TASK TO CARRY OUT -> Print exactly the lines from the one containing "You are a GUI" through the last line of the entries below; the pictures stay out of the copy.

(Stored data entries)

== Segment start ==

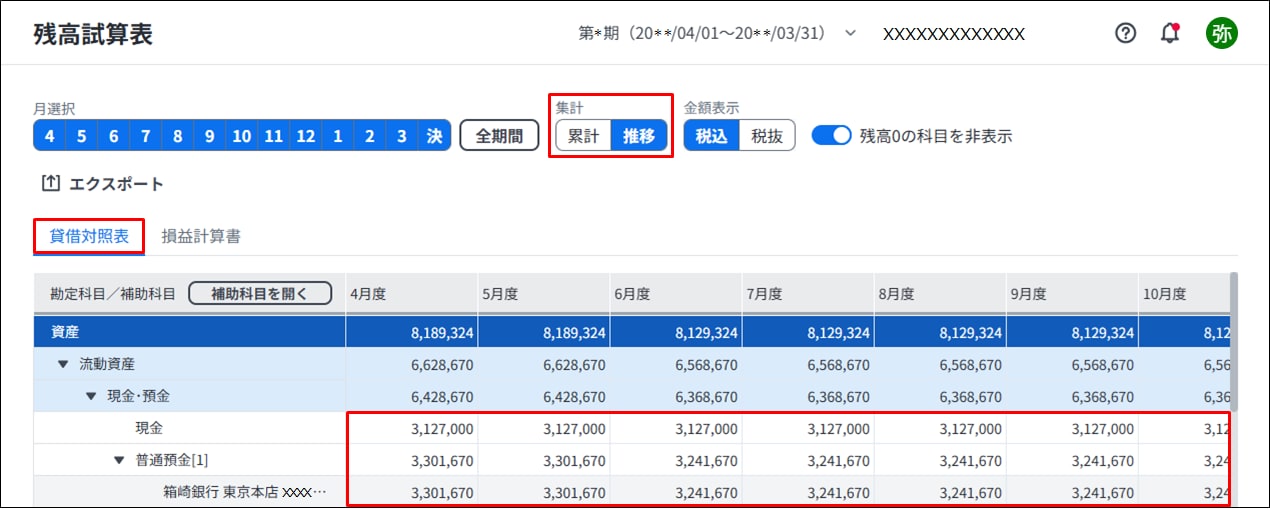This screenshot has height=509, width=1270.
Task: Select month 12 in month selector
Action: tap(306, 136)
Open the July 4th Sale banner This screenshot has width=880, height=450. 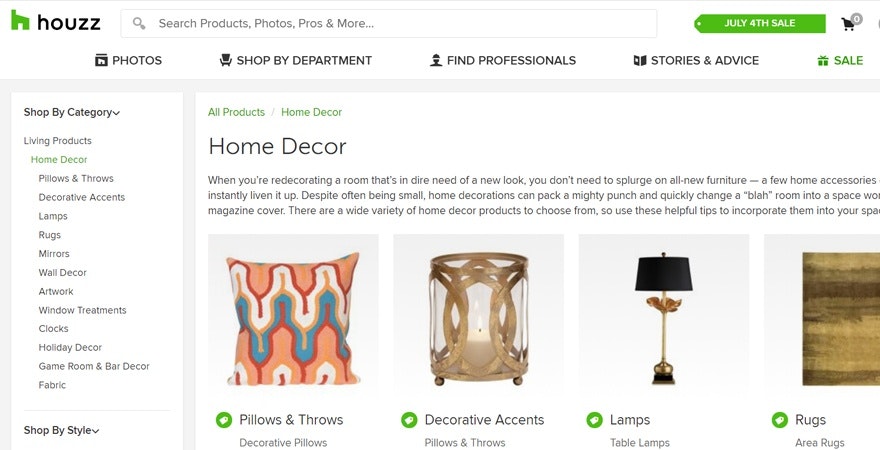[760, 23]
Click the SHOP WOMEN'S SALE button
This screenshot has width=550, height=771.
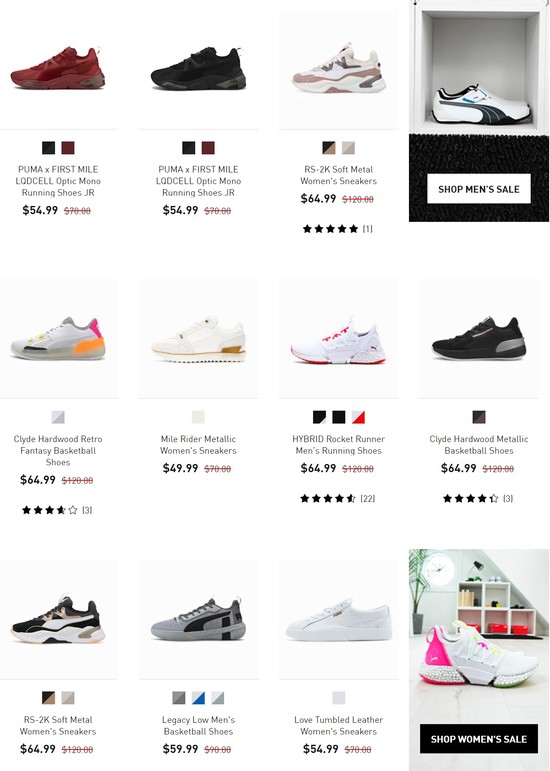pyautogui.click(x=479, y=739)
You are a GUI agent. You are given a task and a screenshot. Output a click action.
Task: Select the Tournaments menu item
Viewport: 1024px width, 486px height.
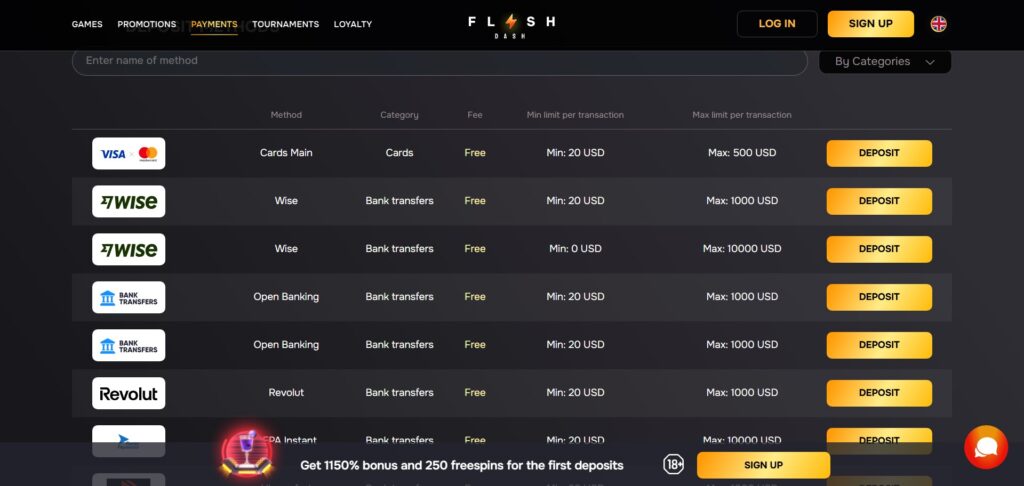click(285, 24)
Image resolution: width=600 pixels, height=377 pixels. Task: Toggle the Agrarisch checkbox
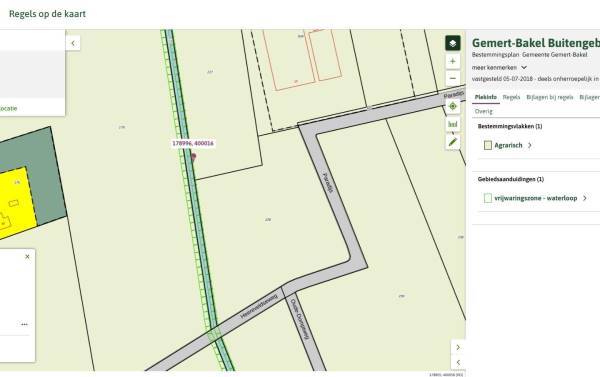[488, 145]
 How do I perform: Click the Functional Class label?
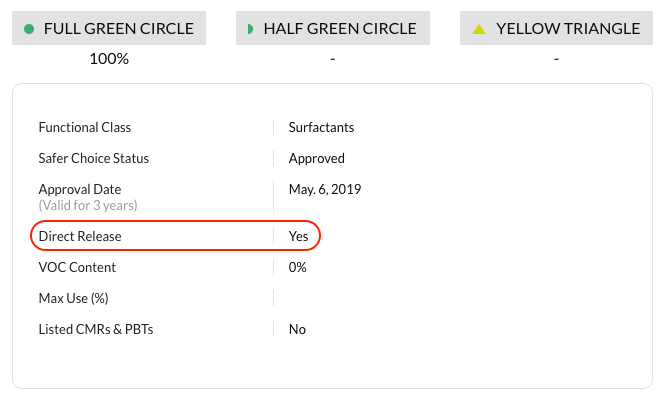(x=85, y=128)
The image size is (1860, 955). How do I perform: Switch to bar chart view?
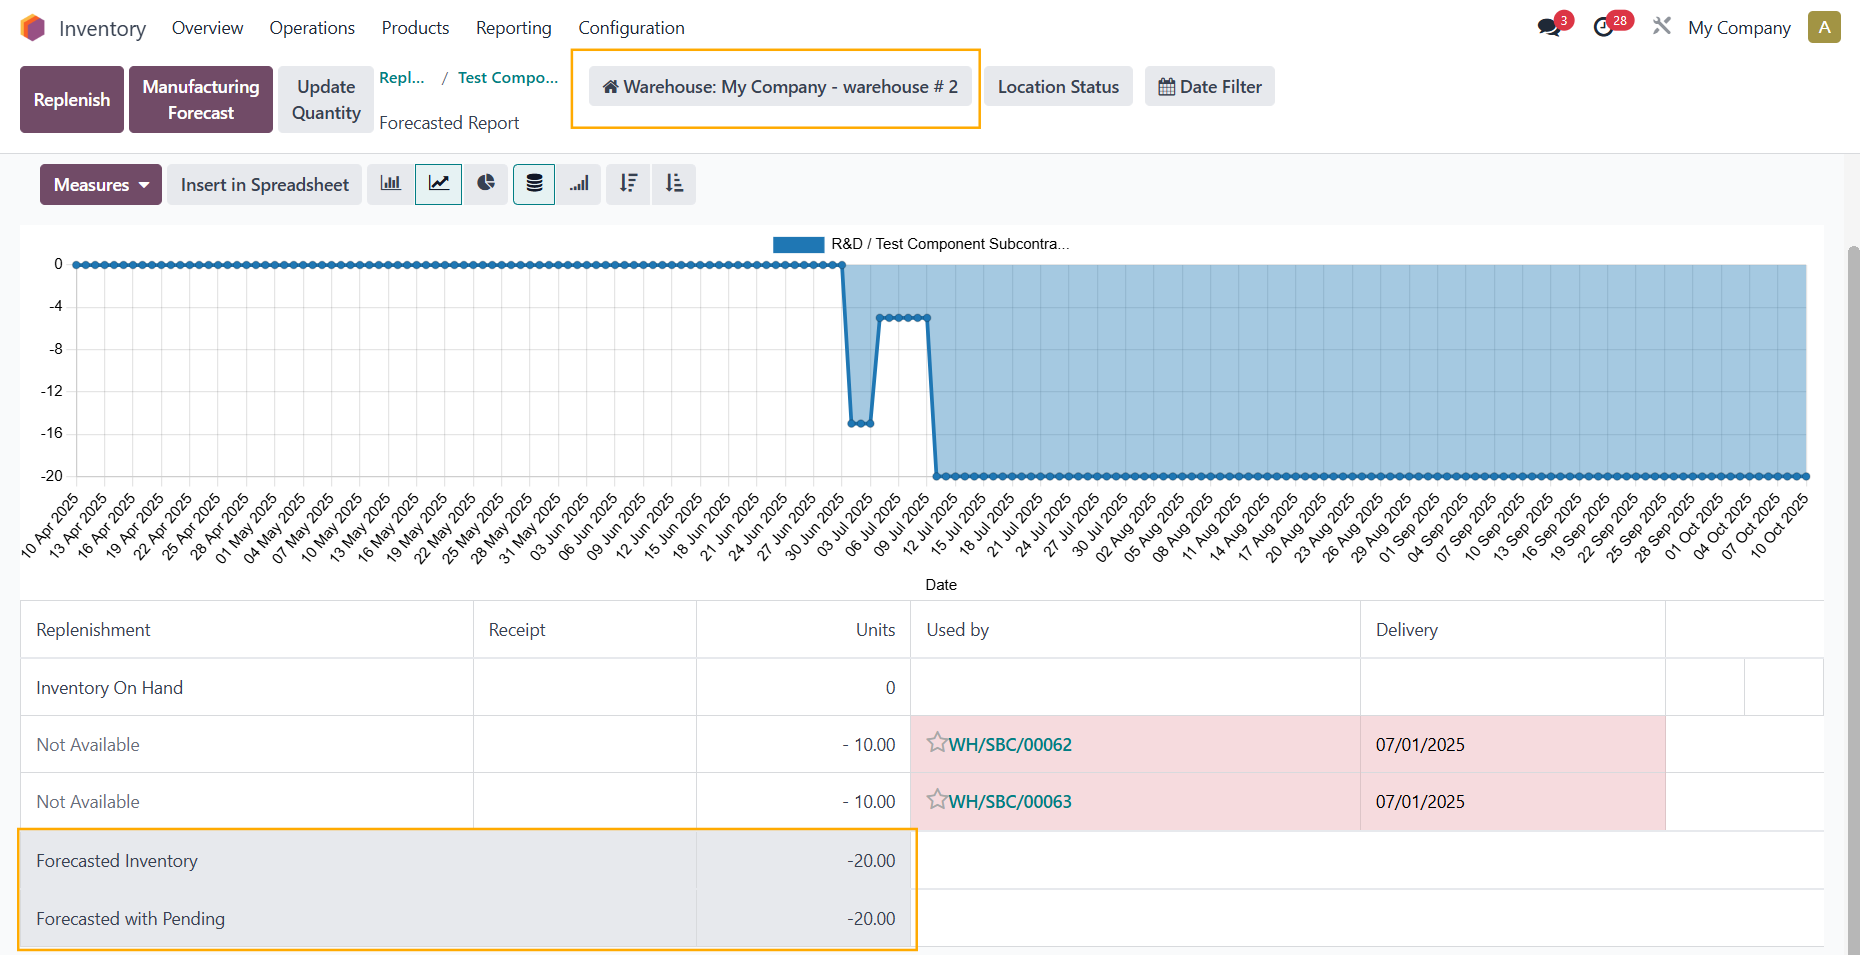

== Segment end ==

ANSWER SECTION ->
You are a GUI agent. You are given a task and a screenshot. Output a click action.
Task: Select the Tournaments menu item
Viewport: 1024px width, 486px height.
click(285, 24)
Image resolution: width=600 pixels, height=377 pixels. Task: Toggle the Agrarisch checkbox
[488, 145]
 How do I perform: Click the Functional Class label?
(x=85, y=128)
The image size is (1860, 955). How do I perform: Switch to bar chart view?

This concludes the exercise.